429 - The End Of An Interlude



Yesterday was the end of a series of sunny days in Carinthia, and for me it was a one-day interlude. In the evening we were invited to a Christmas party near Klagenfurt, but upon arriving there, we decided to turn around and drive home again. It had begun to snow a little, and as we live on a hill, I was afraid that we would have problems getting up there.

And so it was. We took an alternative way that is not so steep, but even then I just managed to get the car and us safely home. Half an hour more and it would have been too late.

Today it was all white and gloomy. I worked on yesterday’s images and stayed at home. Shortly after sundown I finally went into the garden to shoot this image. It is the JPEG right out of the camera. Nikon 18-200 at 18mm, f11, ISO 200 and 30s, taken with mirror lockup and VR de-activated for maximum sharpness.

The Song of the Day is Bob Dylan’s “Winterlude” from the 1970 album “New Morning”. Boy, do I love it when he sings 🙂


There are 2 comments

Ted Byrne   (2007-12-21)

You got the gloomy thing. I wonder what would happen if you light balanced this for the blue? It's intriguing to me that your weather is so similar to our remembering of years spent in New England. Somehow I'd expected that Austria was more similar to Lancaster. On the other hand you live with mountains where we live among gently rolling hills. Perhaps the elevation accounts for a lot of the difference... and the distance from the sea?

💬 Reply 💬

andreas   (2007-12-21)

You mean setting white balance so that the snow is white/gray? I tried it, got 21000K and it looked completely uninteresting, just like on an afternoon with particularly bad weather 🙂

No, actually the look comes from two things.

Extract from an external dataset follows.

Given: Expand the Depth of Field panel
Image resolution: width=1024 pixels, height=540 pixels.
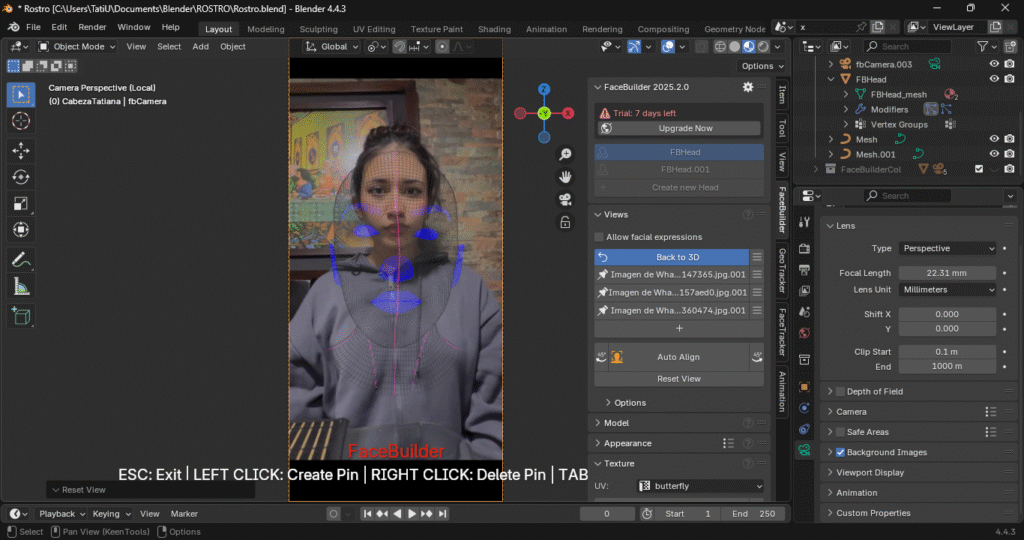Looking at the screenshot, I should tap(829, 391).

First: I shot sometime in civil twilight at a cloudy day. That's the gloom.

Second: I deliberately let the white balance drift off to the cool side. I think yellow/blue is always a good thing, even if it is so asymmetric as here.

What certainly makes a difference, is the fact that we are surrounded by mountains, which in winter makes for long periods of fog and for static pools of cold air. Do you have fog in winter?